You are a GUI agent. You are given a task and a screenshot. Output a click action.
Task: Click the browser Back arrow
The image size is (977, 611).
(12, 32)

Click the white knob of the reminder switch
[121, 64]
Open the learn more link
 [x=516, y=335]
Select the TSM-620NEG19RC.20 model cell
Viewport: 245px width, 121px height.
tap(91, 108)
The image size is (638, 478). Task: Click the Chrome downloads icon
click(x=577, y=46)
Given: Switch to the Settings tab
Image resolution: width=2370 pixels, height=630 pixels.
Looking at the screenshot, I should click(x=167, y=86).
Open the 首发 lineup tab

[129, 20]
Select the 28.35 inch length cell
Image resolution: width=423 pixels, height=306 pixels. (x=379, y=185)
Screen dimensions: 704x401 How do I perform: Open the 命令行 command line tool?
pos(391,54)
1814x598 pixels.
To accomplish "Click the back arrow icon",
_ _ _ _ _
» **What this task involves**
Can you write out every one of the entries above, word for word and line for line?

» **Output for this task**
You are a GUI agent. You are given a task and a screenshot. Output a click action.
Task: Click the browser Back arrow
The image size is (977, 611).
(12, 32)

Click the white knob of the reminder switch
[121, 64]
Open the learn more link
 [x=516, y=335]
Select the TSM-620NEG19RC.20 model cell
Viewport: 245px width, 121px height.
tap(91, 108)
The image size is (638, 478). Task: Click the Chrome downloads icon
click(x=577, y=46)
Given: Switch to the Settings tab
Image resolution: width=2370 pixels, height=630 pixels.
Looking at the screenshot, I should click(x=167, y=86).
Open the 首发 lineup tab

[129, 20]
Select the 28.35 inch length cell
Image resolution: width=423 pixels, height=306 pixels. (x=379, y=185)
Screen dimensions: 704x401 How do I perform: Open the 命令行 command line tool?
pos(391,54)
1814x598 pixels.
To accomplish "Click the back arrow icon",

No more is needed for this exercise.